We embed a simple propositional logic, limited to conjunction and implication.

We will then try to prove a simple object-level theorem using vanilla HOL Light and our library.

### 2.1 Embedding

#### 2.1.1 Type Declaration

We define propositional terms as a recursive type `Prop`

:

let prop_INDUCT,prop_RECURSION = define_type "Prop = Truth | Product Prop Prop | Implies Prop Prop";;

We also add some syntax sugar. Namely, we set `-->`

as the infix operator for implication (`Implies`

) and `%`

as the infix operator for conjunction (`Product`

):

parse_as_infix("-->",(13,"right"));; override_interface("-->",`Implies`);; parse_as_infix("%",(14,"right"));; override_interface("%",`Product`);;

#### 2.1.2 Inference rules

First we introduce an infix operator for logical consequence, i.e. the “*turnstile*”.

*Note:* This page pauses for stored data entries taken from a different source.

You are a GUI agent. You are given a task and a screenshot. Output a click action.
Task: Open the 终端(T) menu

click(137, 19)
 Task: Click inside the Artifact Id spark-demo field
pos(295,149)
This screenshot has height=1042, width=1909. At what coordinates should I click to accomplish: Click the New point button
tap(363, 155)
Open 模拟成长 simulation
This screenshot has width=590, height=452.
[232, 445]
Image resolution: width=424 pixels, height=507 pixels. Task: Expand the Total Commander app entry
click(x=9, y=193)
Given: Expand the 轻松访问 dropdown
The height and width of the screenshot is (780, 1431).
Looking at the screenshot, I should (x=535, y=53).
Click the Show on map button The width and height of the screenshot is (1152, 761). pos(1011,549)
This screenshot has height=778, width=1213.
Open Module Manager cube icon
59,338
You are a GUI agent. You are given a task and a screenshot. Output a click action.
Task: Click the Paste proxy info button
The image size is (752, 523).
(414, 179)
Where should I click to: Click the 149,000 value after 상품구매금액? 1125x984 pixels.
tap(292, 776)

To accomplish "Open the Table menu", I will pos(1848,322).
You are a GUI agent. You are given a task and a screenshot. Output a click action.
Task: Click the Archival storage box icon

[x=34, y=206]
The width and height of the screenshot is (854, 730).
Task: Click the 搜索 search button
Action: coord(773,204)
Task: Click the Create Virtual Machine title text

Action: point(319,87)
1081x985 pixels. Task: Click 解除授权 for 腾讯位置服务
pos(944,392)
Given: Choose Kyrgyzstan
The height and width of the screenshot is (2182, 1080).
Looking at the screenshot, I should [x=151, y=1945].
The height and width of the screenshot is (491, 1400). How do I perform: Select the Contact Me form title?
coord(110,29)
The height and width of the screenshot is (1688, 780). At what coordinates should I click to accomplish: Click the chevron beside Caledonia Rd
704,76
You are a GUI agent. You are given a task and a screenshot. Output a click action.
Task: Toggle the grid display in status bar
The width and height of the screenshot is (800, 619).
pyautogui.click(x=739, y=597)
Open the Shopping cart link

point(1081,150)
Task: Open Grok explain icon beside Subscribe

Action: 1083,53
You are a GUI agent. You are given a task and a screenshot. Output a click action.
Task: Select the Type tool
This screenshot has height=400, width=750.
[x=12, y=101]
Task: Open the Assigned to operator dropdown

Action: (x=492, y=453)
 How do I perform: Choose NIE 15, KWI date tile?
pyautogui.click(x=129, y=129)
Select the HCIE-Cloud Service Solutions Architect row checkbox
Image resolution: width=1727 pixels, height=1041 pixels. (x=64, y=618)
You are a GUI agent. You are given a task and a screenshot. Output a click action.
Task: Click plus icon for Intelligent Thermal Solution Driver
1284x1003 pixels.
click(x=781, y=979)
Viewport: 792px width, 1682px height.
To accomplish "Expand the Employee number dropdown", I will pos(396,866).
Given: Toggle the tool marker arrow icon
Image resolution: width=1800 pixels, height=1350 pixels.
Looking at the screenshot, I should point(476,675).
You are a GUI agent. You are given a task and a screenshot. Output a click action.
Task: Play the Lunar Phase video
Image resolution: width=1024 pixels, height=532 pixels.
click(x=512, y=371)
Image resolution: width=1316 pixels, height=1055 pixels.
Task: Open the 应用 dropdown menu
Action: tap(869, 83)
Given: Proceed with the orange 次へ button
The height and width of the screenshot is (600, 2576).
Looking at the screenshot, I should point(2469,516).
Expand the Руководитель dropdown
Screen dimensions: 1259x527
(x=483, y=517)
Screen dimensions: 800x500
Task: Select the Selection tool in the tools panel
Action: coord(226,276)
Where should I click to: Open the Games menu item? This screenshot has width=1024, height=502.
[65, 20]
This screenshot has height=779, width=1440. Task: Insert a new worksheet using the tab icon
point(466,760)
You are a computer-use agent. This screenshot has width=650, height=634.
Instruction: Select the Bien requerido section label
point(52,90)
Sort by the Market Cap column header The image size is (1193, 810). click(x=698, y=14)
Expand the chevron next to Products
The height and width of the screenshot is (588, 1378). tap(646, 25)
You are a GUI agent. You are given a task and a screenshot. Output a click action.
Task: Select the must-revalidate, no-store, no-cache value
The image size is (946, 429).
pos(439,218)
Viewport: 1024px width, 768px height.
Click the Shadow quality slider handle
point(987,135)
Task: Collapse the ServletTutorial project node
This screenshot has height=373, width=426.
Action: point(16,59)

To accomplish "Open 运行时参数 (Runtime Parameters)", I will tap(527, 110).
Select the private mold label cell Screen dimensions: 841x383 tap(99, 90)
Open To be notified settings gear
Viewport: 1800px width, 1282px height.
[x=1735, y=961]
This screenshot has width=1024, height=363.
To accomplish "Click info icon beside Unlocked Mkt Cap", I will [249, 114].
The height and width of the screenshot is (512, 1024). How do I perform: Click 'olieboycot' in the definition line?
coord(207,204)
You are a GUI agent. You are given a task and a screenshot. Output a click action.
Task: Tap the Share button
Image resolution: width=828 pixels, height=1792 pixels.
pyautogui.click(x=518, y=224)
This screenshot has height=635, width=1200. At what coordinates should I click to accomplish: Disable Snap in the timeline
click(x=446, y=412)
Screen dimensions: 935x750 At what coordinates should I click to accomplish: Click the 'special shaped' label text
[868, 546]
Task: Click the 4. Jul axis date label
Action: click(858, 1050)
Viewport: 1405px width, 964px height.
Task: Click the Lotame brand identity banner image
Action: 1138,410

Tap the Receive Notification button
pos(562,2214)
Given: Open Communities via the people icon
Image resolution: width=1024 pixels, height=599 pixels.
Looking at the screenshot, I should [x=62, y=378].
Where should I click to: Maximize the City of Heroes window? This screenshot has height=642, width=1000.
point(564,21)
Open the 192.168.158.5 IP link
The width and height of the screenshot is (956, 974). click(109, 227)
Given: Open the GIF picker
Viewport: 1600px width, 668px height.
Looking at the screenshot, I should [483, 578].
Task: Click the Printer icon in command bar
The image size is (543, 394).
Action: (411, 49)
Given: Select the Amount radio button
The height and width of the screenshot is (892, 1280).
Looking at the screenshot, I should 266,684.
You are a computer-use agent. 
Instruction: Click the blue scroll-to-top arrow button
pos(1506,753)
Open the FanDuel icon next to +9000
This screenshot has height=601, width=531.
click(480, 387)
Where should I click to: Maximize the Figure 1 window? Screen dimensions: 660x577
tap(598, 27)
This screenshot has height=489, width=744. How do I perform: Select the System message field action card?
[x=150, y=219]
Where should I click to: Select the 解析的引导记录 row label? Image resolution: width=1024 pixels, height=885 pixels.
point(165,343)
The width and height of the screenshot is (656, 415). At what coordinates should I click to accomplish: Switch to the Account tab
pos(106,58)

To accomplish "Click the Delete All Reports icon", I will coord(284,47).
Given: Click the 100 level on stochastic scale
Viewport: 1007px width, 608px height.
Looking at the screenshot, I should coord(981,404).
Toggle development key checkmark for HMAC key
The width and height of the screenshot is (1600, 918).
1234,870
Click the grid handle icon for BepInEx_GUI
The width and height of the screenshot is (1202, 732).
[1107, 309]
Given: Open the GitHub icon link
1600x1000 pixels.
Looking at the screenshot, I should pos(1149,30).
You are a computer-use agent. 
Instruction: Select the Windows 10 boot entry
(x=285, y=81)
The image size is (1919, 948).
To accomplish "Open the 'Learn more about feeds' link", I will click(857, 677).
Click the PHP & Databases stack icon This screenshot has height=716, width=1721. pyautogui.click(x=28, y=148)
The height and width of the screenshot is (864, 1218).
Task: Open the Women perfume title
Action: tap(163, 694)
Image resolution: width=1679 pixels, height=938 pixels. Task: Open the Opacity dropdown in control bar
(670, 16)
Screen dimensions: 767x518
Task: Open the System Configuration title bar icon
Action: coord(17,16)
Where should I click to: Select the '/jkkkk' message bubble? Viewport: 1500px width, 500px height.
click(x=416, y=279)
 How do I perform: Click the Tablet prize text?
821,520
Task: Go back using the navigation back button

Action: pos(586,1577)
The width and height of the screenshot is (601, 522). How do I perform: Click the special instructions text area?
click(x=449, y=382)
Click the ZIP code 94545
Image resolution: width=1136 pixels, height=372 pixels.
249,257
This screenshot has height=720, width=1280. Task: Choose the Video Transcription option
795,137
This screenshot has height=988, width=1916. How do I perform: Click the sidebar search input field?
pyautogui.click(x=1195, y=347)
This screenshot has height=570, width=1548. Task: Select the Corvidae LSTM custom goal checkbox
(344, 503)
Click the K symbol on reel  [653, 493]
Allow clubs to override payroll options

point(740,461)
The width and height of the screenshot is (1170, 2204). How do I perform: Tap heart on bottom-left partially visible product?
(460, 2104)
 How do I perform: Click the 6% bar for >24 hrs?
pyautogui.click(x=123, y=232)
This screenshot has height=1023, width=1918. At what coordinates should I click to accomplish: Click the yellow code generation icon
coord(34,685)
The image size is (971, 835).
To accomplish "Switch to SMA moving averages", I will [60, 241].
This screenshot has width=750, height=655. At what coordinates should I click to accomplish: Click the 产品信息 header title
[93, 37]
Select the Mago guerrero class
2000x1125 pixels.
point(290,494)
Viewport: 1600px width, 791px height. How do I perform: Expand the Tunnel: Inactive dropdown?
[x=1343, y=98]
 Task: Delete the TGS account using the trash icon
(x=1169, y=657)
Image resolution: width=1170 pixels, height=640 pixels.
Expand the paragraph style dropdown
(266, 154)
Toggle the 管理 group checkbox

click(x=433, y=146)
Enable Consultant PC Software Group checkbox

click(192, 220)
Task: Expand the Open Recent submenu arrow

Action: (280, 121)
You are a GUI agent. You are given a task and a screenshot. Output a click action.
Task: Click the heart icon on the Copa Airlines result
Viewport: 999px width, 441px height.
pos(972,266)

parse_as_infix("|=",(11,"right"));;

We then provide an inductive definition for the operator based on the inference rules. Each line (conjunct) in the definition corresponds to one inference rule, in the following order:

- Identity (
`ID`

) - Weakening (
`W`

) - Contraction (
`C`

) - Cut (
`Cut`

) - Conjunction Right (
`RX`

) - Conjunction Left1 (
`L1X`

) - Conjunction Left2 (
`L2X`

) - Implication Left (
`L-->`

) - Implication Right (
`R-->`

)

0: let propRULES,propINDUCT,propCASES = new_inductive_definition 1: `(!a. ' a |= a) /\ 2: (!G a c. (G |= c) ==> (G ^ ' a |= c)) /\ 3: (!G a c. (G ^ ' a ^ ' a |= c) ==> (G ^ ' a |= c)) /\ 4: (!G D a c. (G |= a) /\ (D ^ ' a |= c) ==> (G ^ D |= c)) /\ 5: (!G D a b. (G |= a) /\ (D |= b) ==> (G ^ D |= a % b)) /\ 6: (!G a b c. (G ^ ' a |= c) ==> (G ^ ' (a % b) |= c)) /\ 7: (!G a b c. (G ^ ' b |= c) ==> (G ^ ' (a % b) |= c)) /\ 8: (!G D a b c. (G ^ ' b |= c) /\ (D |= a) ==> (G ^ D ^ ' (a --> b) |= c)) /\ 9: (!G a b. (G ^ ' a |= b) ==> (G |= (a --> b))) 10: ` ;;

We now break up the definition into the individual rules. We also do some pre-processing to get them ready to be used as (embedded) “meta-rules”. We keep unprocessed, primed versions of the rules as well, to demonstrate how a proof would work out using vanilla HOL Light.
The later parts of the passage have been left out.